速度差の広がりは事故増加にはつながらない
まして120km/hの制限速度で走っている乗用車からすると30km/h近い速度差があるわけで、イライラというレベルでは収まらず、事故につながりかねない。安易な制限速度の引き上げは危ないと思うかもしれない。しかし、制限速度が120km/hとなる区間は当然ながら3車線であり、右側の追越車線を大型トラックが走るというケースは、建前的になるかもしれないが、考えづらい。すでに110km/hで運用していて事故が増えていない(区間によっては減っている!)ことからも速度差によるリスクは事故増加にはつながらないと判断できる。
つまり、制限速度における40km/hの速度差よりも、大型トラックの制限速度を120km/hに合わせるほうが事故リスクは高まると判断したのだろう。
乗用車同士でいっても必ずしも120km/hで走る必要はない。燃費を重視して90km/h前後で走るのも自由であるし、クルマによってはクルーズコントロールが115km/hまでしか設定できないクルマもあるだろう。「かならず走行車線を走り、追越車線は速く走るクルマのために空けておく」という基本的なルールを守っていれば40km/hの速度差は危険とはいえない。むしろ無理をして先行車についていくほうが危ない。
また、速度が上がると適切な車間距離も長くなる。120km/hで走っているのに80km/hの感覚で車間を保つようなことがないよう気を付けたい。

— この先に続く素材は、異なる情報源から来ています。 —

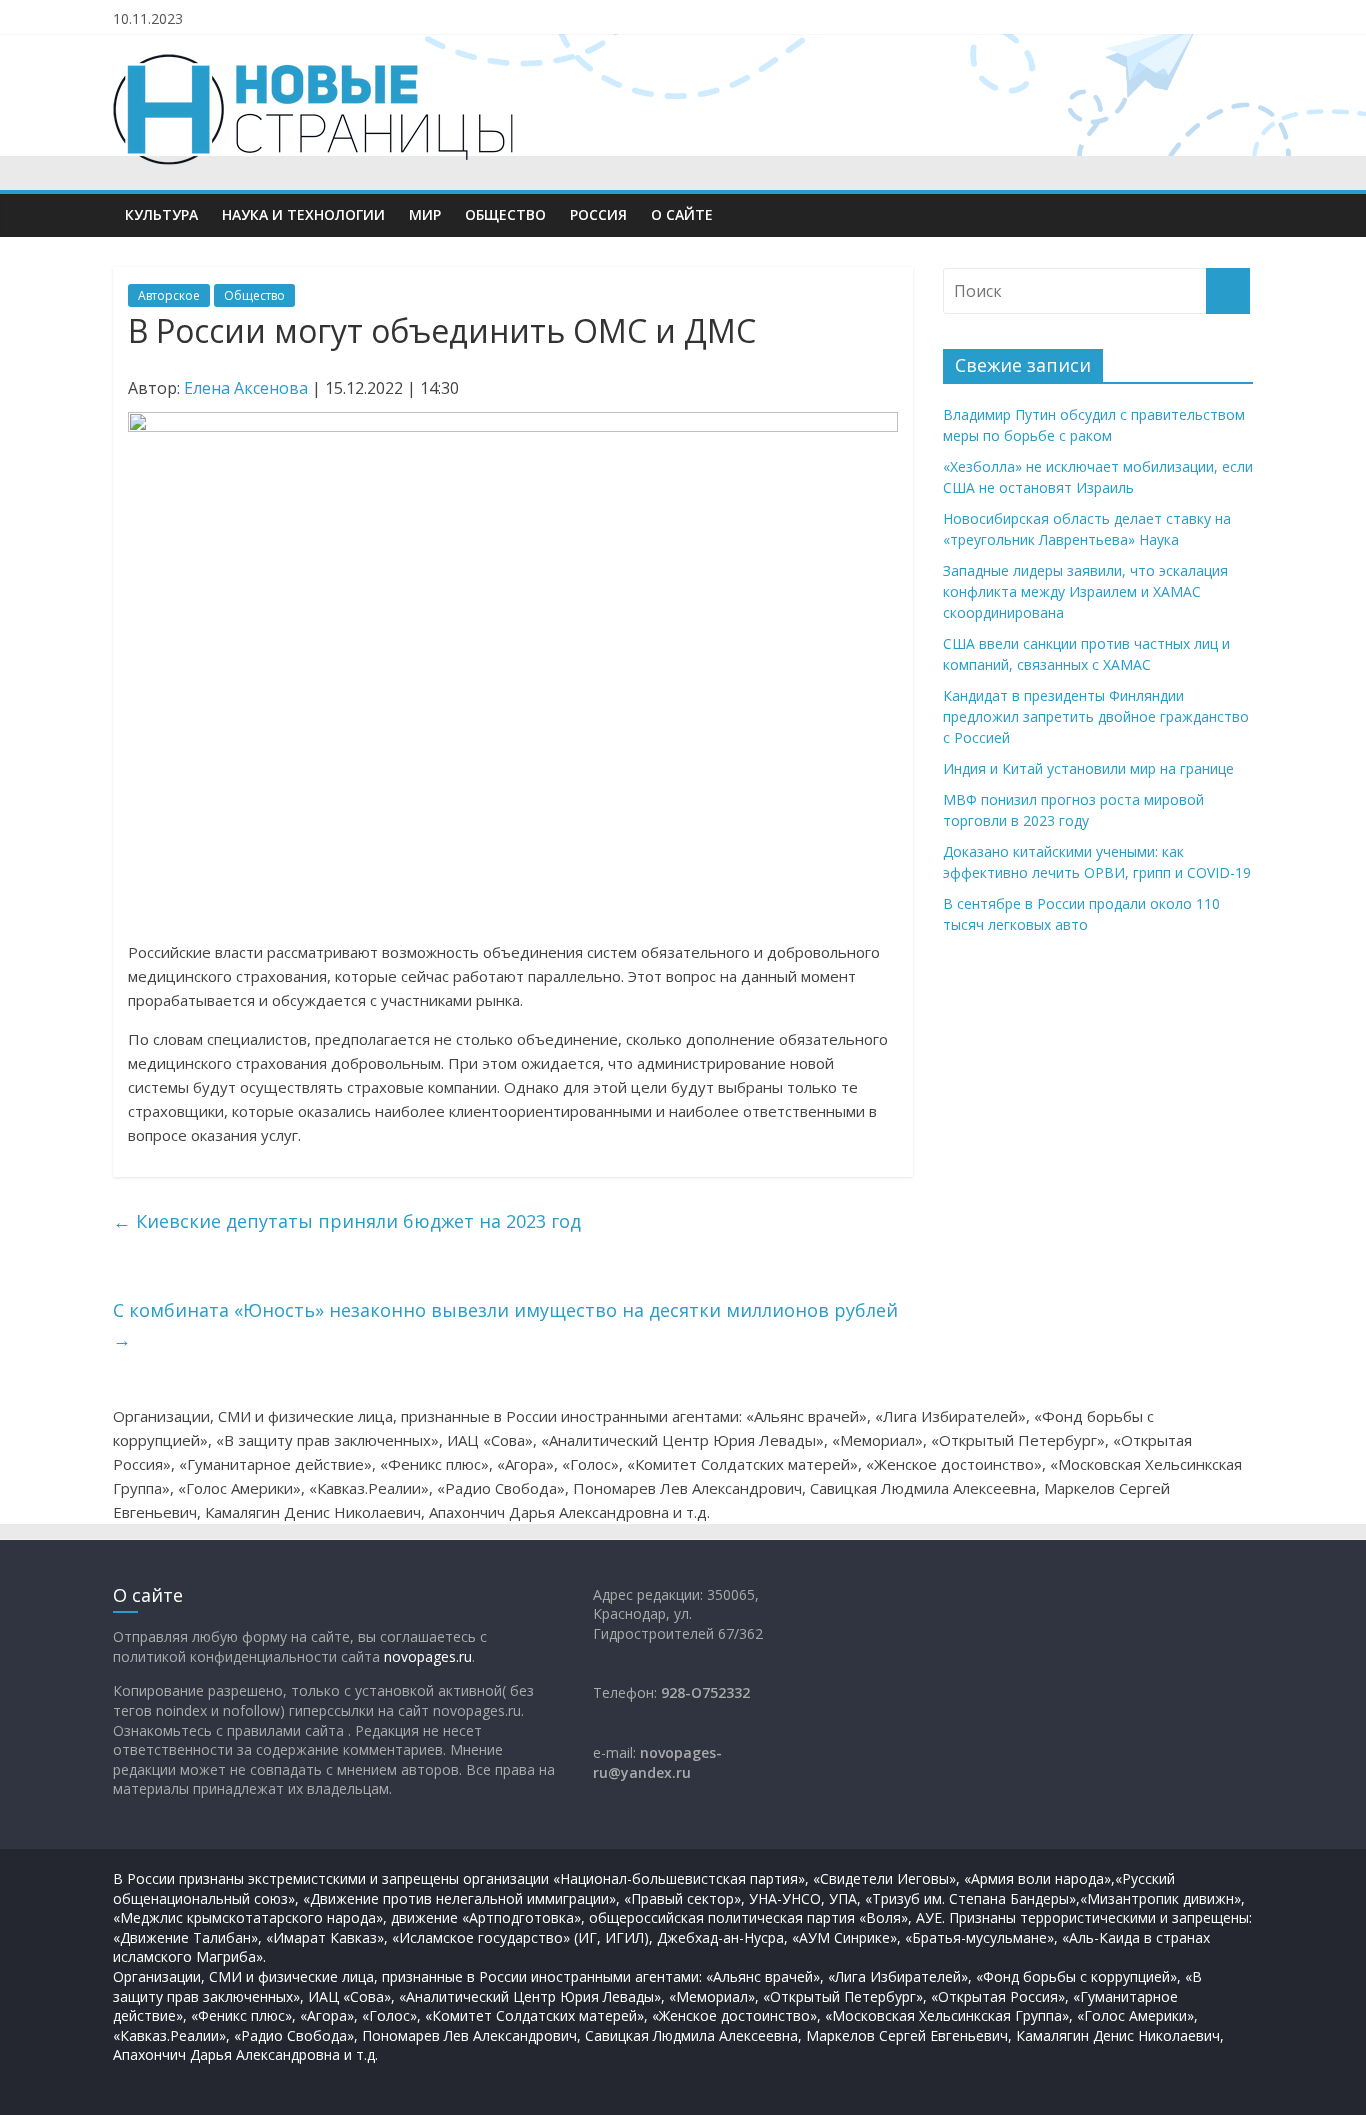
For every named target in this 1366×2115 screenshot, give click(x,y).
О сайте (682, 214)
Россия (598, 214)
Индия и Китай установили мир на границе (1088, 768)
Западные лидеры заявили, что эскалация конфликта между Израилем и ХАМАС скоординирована (1085, 591)
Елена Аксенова (246, 388)
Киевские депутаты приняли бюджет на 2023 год (347, 1221)
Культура (161, 214)
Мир (425, 214)
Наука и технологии (303, 214)
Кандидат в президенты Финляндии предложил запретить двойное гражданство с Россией (1096, 716)
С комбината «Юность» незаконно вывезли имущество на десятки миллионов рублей (505, 1324)
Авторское (169, 295)
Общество (505, 214)
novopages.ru (428, 1656)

制限速度が上がったからといって、どの車線でも120km/hで流れるわけではない。急いでいるなら、きちんと追越車線を使って前に出ればいいわけで、走行車線を走っている大型トラックやゆっくり走っている乗用車との車間を詰めて、相手に「あおられた」と思わせるような運転をするのはNGだ。
前述したように大型トラックは乗用車と比べると制動距離が長く、必然的に車間距離も長くなってくる。さらに、積み荷を守るために急ブレーキをかけることを躊躇する傾向にある。そうした大型トラックの事情も考慮して、お互いがスムースに走れるようにするのが、スマートなドライバーといえるだろう。